EXERCISE DIRECTIONS:
Give the entries below again exactly. Their pictures are not needed.

PROVIDED RECORDS: Begin

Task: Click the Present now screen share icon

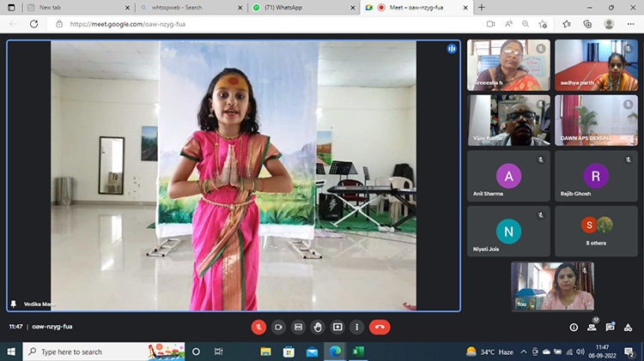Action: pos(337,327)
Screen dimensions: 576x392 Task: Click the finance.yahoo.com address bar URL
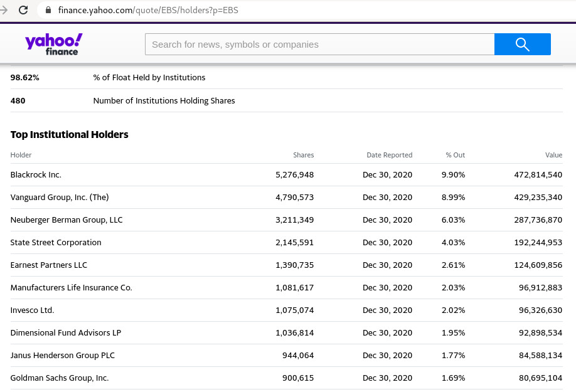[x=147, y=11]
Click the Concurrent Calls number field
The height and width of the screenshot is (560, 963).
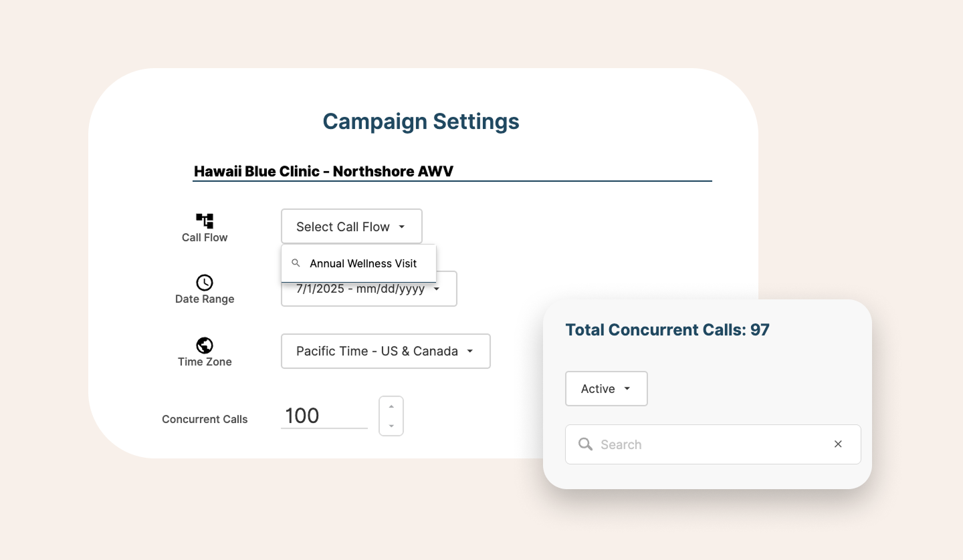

PROVIDED RECORDS: End

PROBLEM SOLUTION:
Task: Click the Present now screen share icon

Action: pos(337,327)
Screen dimensions: 576x392 Task: Click the finance.yahoo.com address bar URL
[x=147, y=11]
Click the Concurrent Calls number field
The height and width of the screenshot is (560, 963).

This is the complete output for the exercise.